Kado Kelulusan

11 0 0
                                    

"Jika namamu sudah di tentukan untuk bersanding denganku. Sejauh apapun pergi, tetap akan kembali."

***

"Ayo nanti terlambat."

Ibu terlihat paling repot menyiapkan keperluan.

Mulai menyiapkan seragam yang akan di pakainya bersama Rizki. Hingga masalah dandan. Urusan pakaian. Masih bisa memakai seragam yang dikenakan saat lebaran tahun ini.

Mengehmat budget. Kalaupun memilih menjahit juga akan mubadzir. Paling hanya di pakai sekali ini. Pergi ke acar penting pun jarang memakai yang senada, yang penting rapi.

Urusan dandan. Ibu bahkan mengunjungi salon lebih pagi. Katanya biar tak mengantri terlalu lama.

"Harus berpenampilan istimewa di hari istimewamu. Sudah lama ibu menantikan. Anak perempuan ibu di wisuda."

Tangannya jeli ikut merapikan pernak-pernik jilbab. Padahal sebelumnya ia sudah memesan, untuk mendandaninya yang sederhana saja. Simple.

Nana tak menyukai keramaian dalam berpakain.

Perempuan itu memandangi cermin. Memperhatikan gambarnya yang ada di hadapan. Penampilanya berubah drastis. Polesan Make up tebal, menghiasi wajah.

Merepotkan.

Rasanya ingin segera di hapus. Ia paling tak tahan memang kalau soal memakai make up.

Menurutnya di wajah akan terasa lebih berat. Lengket. Apalagi dengan warna lipstik yang merah merona.

Toh ibu kan tahu sendiri. Ia jarang sekali dandan saat pergi ke kampus. Atau ke acara kondangan. Paling hanya mengenakan bedak tabur. Itu pun tipis.

Wajar saja kalau ia merasa gerah.

Belum lagi pakaian kebaya. Sepasang dengan roknya yang singset.

Apalagi ini?

Dari balik pintu. Riski menjelma lelaki yang gagah. Sesuai dengan postur tubuhnya yang besar juga tinggi. Dengan pakaian yang senada dengan ibu.

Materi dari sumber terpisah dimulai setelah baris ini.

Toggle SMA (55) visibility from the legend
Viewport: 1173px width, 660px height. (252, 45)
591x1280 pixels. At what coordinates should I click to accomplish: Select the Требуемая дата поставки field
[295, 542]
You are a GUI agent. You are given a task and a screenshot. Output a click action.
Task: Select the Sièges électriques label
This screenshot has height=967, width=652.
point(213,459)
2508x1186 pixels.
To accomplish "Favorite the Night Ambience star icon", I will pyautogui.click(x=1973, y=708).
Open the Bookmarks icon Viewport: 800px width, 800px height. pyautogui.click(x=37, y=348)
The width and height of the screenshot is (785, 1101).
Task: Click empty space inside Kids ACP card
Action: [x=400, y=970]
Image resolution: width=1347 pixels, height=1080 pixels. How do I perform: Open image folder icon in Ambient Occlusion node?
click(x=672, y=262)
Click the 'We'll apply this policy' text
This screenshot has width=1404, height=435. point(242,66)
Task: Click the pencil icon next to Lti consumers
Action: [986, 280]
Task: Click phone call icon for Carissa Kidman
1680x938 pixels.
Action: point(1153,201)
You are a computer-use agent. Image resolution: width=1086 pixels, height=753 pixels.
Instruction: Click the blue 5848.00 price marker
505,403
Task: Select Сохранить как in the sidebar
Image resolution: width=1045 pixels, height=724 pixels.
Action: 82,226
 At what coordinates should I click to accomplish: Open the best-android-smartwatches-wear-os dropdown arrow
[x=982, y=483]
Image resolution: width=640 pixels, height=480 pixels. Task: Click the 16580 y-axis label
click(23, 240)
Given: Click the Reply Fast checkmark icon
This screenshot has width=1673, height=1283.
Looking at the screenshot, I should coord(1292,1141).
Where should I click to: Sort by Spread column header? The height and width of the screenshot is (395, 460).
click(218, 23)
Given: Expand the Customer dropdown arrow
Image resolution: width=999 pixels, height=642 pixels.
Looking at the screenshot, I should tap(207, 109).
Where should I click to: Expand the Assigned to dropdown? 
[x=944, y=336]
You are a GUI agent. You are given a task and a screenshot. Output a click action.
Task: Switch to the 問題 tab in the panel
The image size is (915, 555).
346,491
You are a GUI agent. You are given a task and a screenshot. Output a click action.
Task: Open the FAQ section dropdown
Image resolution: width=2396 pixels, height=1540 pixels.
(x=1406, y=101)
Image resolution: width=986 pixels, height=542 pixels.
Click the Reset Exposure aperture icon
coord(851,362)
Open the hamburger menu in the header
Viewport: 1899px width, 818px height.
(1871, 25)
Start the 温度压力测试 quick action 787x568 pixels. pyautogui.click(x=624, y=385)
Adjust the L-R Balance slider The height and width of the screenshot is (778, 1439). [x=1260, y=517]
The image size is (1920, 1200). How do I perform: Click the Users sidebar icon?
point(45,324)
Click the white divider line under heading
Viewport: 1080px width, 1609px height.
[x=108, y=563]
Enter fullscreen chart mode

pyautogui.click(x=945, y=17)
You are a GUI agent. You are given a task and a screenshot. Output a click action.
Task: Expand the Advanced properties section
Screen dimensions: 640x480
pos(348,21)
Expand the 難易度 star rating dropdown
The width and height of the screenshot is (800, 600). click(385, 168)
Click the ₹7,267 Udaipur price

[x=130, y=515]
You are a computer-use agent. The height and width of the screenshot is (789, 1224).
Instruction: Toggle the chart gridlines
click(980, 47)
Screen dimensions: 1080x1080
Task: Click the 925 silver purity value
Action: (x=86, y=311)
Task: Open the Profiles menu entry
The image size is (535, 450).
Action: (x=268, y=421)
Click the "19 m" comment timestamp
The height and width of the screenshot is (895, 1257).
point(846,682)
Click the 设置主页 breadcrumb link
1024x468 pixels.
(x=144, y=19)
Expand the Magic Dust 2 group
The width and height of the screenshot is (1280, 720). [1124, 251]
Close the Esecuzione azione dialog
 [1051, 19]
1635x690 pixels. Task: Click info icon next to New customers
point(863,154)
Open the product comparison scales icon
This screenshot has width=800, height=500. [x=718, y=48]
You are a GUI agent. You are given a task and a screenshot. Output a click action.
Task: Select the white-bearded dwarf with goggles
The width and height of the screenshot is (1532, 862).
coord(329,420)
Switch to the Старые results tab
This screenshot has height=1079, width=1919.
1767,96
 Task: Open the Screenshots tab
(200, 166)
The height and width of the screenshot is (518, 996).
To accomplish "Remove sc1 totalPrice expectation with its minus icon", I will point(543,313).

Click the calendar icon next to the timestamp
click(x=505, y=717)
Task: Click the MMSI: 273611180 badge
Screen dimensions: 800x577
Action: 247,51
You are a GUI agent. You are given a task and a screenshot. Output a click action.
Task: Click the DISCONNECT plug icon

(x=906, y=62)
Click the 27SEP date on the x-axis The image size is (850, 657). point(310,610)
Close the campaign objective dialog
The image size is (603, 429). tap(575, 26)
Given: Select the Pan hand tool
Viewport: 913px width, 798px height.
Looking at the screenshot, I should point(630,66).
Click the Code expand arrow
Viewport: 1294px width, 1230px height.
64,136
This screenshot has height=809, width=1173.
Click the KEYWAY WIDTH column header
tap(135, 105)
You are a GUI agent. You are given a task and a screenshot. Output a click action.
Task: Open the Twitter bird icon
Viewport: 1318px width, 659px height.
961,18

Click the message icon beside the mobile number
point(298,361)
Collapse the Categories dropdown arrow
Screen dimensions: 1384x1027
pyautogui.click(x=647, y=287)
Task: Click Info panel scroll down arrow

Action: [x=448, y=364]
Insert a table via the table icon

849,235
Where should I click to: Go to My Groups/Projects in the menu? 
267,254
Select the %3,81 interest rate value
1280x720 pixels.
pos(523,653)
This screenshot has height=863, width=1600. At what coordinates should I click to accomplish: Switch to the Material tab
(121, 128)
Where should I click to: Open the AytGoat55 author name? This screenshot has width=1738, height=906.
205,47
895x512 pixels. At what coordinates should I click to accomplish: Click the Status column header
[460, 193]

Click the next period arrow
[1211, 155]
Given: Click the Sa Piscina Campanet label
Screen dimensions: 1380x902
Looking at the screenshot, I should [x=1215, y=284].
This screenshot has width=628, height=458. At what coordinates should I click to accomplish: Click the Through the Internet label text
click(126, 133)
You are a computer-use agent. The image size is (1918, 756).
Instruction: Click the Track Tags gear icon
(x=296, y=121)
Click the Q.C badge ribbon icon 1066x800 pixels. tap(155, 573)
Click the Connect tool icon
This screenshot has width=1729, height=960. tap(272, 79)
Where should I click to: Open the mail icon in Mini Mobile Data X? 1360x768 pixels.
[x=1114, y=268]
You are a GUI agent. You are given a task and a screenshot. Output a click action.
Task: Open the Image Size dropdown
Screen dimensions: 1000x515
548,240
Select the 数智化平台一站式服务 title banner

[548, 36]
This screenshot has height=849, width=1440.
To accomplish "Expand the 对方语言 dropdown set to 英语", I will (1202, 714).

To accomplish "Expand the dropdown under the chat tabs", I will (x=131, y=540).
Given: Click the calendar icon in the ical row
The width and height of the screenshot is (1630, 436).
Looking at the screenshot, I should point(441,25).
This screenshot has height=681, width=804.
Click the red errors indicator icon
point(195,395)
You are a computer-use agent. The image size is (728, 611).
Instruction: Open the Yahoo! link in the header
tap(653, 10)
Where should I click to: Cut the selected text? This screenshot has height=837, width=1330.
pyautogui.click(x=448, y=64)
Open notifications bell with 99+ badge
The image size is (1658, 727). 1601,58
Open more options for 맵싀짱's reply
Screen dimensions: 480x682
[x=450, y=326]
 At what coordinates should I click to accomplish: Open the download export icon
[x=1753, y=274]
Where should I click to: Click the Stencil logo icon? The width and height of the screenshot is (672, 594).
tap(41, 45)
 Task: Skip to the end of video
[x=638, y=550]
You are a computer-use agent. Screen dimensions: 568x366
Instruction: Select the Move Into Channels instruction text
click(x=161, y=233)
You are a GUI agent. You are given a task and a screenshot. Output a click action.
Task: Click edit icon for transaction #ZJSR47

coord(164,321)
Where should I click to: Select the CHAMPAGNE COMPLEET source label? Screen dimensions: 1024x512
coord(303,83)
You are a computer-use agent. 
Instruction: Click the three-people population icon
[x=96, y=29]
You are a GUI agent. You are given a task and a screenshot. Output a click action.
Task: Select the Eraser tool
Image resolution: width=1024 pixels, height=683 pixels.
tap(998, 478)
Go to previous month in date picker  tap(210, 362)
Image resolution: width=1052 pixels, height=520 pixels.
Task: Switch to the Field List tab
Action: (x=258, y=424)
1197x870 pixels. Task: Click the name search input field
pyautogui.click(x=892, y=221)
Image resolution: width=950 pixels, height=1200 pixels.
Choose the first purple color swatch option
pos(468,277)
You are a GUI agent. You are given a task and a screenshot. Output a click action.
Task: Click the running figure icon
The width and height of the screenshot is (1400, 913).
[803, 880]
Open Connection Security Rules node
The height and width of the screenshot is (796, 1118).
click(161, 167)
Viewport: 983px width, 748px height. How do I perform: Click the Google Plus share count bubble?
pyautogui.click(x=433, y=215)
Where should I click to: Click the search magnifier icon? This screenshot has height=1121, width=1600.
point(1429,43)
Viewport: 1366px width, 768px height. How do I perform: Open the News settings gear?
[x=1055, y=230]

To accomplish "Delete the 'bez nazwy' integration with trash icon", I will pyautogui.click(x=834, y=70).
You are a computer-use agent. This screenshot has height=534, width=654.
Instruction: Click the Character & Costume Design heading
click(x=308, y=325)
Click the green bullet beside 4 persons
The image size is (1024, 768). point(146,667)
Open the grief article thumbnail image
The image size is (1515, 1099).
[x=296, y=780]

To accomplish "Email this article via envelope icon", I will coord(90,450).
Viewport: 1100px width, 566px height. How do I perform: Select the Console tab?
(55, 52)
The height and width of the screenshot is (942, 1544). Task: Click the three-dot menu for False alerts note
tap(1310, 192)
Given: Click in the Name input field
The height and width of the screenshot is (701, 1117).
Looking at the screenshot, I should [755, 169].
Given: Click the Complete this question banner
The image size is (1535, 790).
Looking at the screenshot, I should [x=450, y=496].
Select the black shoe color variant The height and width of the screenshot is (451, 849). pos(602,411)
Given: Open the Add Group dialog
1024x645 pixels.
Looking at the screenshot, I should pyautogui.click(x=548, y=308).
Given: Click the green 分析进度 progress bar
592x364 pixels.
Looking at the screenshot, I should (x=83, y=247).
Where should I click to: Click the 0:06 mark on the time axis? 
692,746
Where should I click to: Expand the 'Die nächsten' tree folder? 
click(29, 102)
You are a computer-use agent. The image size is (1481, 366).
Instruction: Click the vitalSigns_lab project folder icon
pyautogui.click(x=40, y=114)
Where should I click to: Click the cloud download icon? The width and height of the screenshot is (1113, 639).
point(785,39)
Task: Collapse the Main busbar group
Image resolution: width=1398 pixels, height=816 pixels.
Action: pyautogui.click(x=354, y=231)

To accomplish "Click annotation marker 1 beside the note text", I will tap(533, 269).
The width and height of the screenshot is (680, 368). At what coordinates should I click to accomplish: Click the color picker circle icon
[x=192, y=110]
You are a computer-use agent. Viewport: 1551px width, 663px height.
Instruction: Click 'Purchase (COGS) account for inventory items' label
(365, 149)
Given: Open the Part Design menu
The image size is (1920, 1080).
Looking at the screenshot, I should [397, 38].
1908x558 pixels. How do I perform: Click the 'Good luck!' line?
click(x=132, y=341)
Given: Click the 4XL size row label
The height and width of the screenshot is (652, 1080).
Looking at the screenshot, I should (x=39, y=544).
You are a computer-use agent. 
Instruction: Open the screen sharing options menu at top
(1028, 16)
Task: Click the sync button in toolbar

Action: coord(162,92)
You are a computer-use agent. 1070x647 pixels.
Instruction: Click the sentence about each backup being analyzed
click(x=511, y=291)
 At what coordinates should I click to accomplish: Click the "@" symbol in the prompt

Walaupun. Kulitnya terlihat gelap. Pekerjaan di luar ruangan, juga memberatkan. Membuatnya harus bergelut dengan panas. Hingga membuat kulitnya terpanggsng.

Hitam manis.

Sembilan puluh persen wajahnya turunan dari ibu.Kalau Nana, lebih pada mirip ayahnya. Jadi imbang.

Satu, satu.

Senyum yang terpancar di wajahmu, adalah bagian dari kebahagiaan yang kumiliki.

"Ibu tunggu di ruang tamu ya."

Segera ibu ke luar dari kamar. Nana mengangguk. Dengan masih kesibukan yang sama. Merapikan pernah-pernik.

"Jangan lama."

Riski meyusul di belakang. Dengan alis di naikan ke atas. Tanda mengejek.

"Iya bawel. Sudah sana."

Melangkah dan duduk di atas ranjang. Mengaragkan pandangan ke arah langit-langit.

Ya Allah. Seharusnya ini hari yang membahagiakan. Sudah sepatutnya ia bahagia.

Tersenyum Nana. Tersenyum. Jangan cemberut. Batinnya.

Lantas meraih tas yang masih terbuka. Di lihatnya sebuah kertas yang sengaja di simpannya tadi malam. Sebagai bukti. Kalau ini diperlukan untuknya menemui lelaki itu.